The cleric argued that “the central issue in this bloody recurrence of violence is not about Hamas, but rather about the innocent Palestinian people who have been oppressed for more than seventy years.”

“The blood of the martyrs will smell of musk because his will will never break and his resolve will never fail,” wrote Dr. Mohammed.

Australian Grand Mufti Dr. Ibrahim Abu Mohammed will meet Prime Minister Anthony Albanese in April

‘On the contrary, everything around him participates: the earth, the air, the water, the air and even the remains of graves will now and forever remain resistant to the arrogance of the occupier and the cruelty of his military machine.

‘Until Palestine is finally free.’

He argued that ‘resistance to tyranny is a legitimate right for every human being’.

“It will only add to the brilliance that every form of resistance displays with its daring and innovations,” he wrote in a possible reference to the tactics used by Hamas terrorists to blind Israeli forces.
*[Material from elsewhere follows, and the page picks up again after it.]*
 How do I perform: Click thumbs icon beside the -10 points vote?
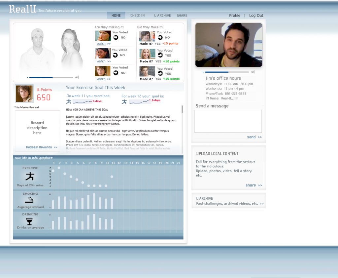(x=160, y=37)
Dr. Mohammad argued that the rest of the world had an “ideological blindfold” that prevents them from seeing Israel’s “fanatical leaders humiliate the land’s traditional owners, attack their women, murder their youth in cold blood and starve them on a massive scale.”

“Is it time for the normalizers to wake up?” he asked.

“To come to terms with the fact that the Palestinian people will continue to produce generations of heroes? That they will never give up or fade into oblivion?’

In a Facebook post on October 10, three days after the Hamas sneak attack that claimed 1,400 Israeli lives, including young children, Dr. Mohammed wrote a Facebook post glorifying “resistance martyrs.”

The post called for an end to “false claims about Israel’s right to defend itself, as if the Palestinians who own the land are not human and have no rights?”

Dr. Mohammed said that Palestinians are “defending a land in which their roots stretch for centuries,” unlike those “who came from all corners of the earth to occupy a land that is not theirs, driven by a religious myth about Promised Land!!’

In April, Dr Mohammed spoke about Islam’s attitude towards other religions during a Lenten meal with Prime Minister Anthony Albanese at the National Muslim Community’s annual Iftar.

“It is understood and instructed not to offend the beliefs of others, nor attack their places of worship, nor desecrate their sacred objects, or any action that may provoke conflict and incite hatred,” he said.

Dr. Mohammed (pictured center with Hamas leader Ismail Haniyeh) and a delegation of leading Australian Muslim figures traveled to Gaza in 2012

He praised Australia as “our homeland” as “a beautiful celebration of cultural and religious diversity with more than 120 faiths and more than 200 races.”

‘How does Islam view this diversity?’ he asked

‘Islam views the world as a forum where civilizations and multicultural backgrounds can coexist in peace.’

In 2012, Dr. Mohammed visited Gaza along with a delegation of other senior Muslim leaders from Australia and reportedly told Hamas leader Ismail Haniyeh that he was happy “to be in the land of Jihad and to learn from his sons.”

“It is an honor for me to stand among the people of Gaza, where weakness always becomes strength, the minority becomes the majority and humiliation becomes honor,” he said.

He told a reporter from Hamas-run Al-Aqsa TV that the delegation had come to “learn from Gaza.”

“As I said in my speech, we will let the stones, trees and people of Gaza talk, to learn from them steadfastness, sacrifice and the defense of one’s rights. We feel like we are in Cloud Nine,” he said in a translation from Arabic.

“We feel like we’re on top of the world.”

Dr Mohammed and the Australian National Imams Council have been contacted for comment.